Not all drugs have an easy path to market, and an FDA rejection can hit hard. For Lexicon Pharmaceuticals, the hits keep coming, in the form of two rejections and a disappointing adcomm for its type 1 diabetes and chronic kidney disease candidate sotagliflozin.
The FDA first rejected sotagliflozin for type 1 diabetes patients in 2019, when Lexicon was partnered with Sanofi on the drug. The pharma giant subsequently ducked out of the partnership via a $260 million payment to Lexicon. Then, the biotech lost a bid for an appeal the following year, but still the company continued to develop sotagliflozin, which was approved in the EU for as an adjunct treatment to insulin in type 1 diabetes and launched with the brand name Zynquista.
But Lexicon’s ongoing bid to expand into the U.S. type 1 diabetes market was dealt a third blow last week when an advisory committee voted against the drug for approval. While the adcomm’s decision is non-binding, the agency was in agreement 88% of the time between 2010 and 2021, and the result highlights a lack of faith in the beleaguered drug. Lexicon CEO Mike Exton found a silver lining when committee experts agreed there was an urgent need for this patient group, but they ultimately decided there was not enough data to prove the drug’s benefits outweighed the risks.

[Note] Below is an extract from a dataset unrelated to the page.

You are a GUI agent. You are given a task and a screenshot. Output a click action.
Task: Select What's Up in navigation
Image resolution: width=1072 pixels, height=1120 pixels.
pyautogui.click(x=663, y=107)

“We are disappointed in the outcome of today’s advisory committee vote,” Exton said in a statement. “However, we were encouraged by the rich discussion and outpouring of support across the diabetes community in favor of sotagliflozin being made available to appropriate people with [type 1 diabetes] and [chronic kidney disease].”
Market opportunities
The company announced earlier this year that it was cutting about half of its “field force” as part of a $40 million cost-saving effort to prepare for the drug’s launch.
It’s a tough pill to swallow with a market opportunity upwards of $400 million for the patient group, according to some estimates. Other estimates had projected sotagliflozin could reach $1 billion in sales.

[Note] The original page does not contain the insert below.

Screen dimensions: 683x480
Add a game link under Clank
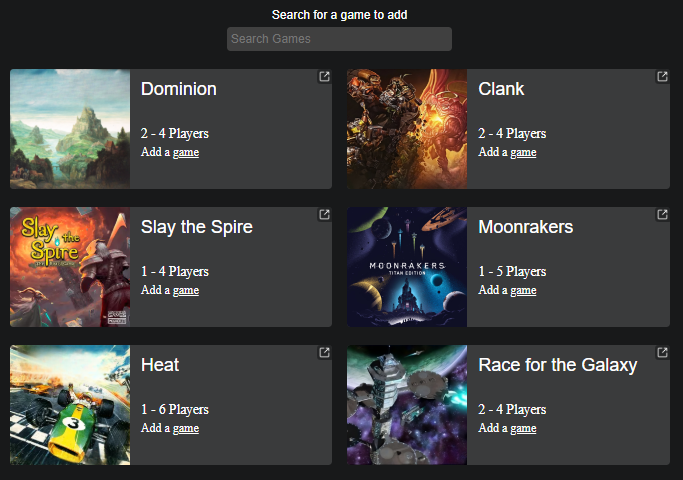(x=507, y=152)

Lexicon maintains that sotagliflozin would be the only adjunct therapy to insulin for patients with type 2 diabetes and chronic kidney disease if approved. The patient need is also high, as only 20% of type 1 diabetes patients can maintain adequate glycemic control with just insulin, Dr. Steve Edelman, professor of medicine at the University of California, San Diego, and founder and director of Taking Control Of Your Diabetes, said in Lexicon’s Oct. 31 release.
Zynquista is an oral SGLT1/SGLT2 inhibitor that already has legs in other indications. But after its EU approval, its marketing authorization was withdrawn in 2022 after Guidehouse Germany, which held the marketing rights, decided not to market the drug.
When the FDA rejected Zynquista in 2019, advisory committee members were split, voting 8-8. This time, with an 11-3 vote, Lexicon’s path to the finish line in type 1 diabetes is even rockier.
The company expects the FDA to render a decision on Dec. 20.
Heart failure hopes
Lexicon last year secured an FDA approval in heart failure for sotagliflozin, sold under the brand name Inpefa for the indication, as well as for some type 2 diabetes patients with cardiovascular risks. Inpefa is the company’s only approved drug on the U.S. market, but it has yet to pick up sales traction. During the second quarter of 2024, Lexicon reported $1.6 million in sales and $1.1 million in the first three months of the year.
There’s likely some upside on the way. Last month, Lexicon penned a $25 million deal with generics giant Viatris for the rights to sell Inpefa outside the U.S. and Europe, with Lexicon retaining some royalty rights. The company is still far from reaching projected sales of $112 million by 2025 and $576 million by 2028, Reuters reported last year.
Lexicon’s Inpefa is also facing Big Pharma competition. Boehringer Ingelheim and Eli Lilly’s Jardiance is also an SGLT2 inhibitor approved for reducing cardiovascular risk in type 2 diabetes patients, as well as heart failure and chronic kidney disease — the same indications where Lexicon is looking to make headway. Jardiance has been a smash success, raking in $8 billion in sales in 2023, Boehringer Ingelheim reported. And the drug is so widely used it landed on the first 10 drugs in Medicare’s newly established drug price negotiation program, which will take effect in 2026.
Beyond type 1 diabetes, the company is undertaking phase 3 testing for a hypertrophic cardiomyopathy indication for sotagliflozin. Elsewhere in the pipeline, Lexicon has a phase 2 candidate for diabetic peripheral neuropathic pain and a preclinical obesity asset.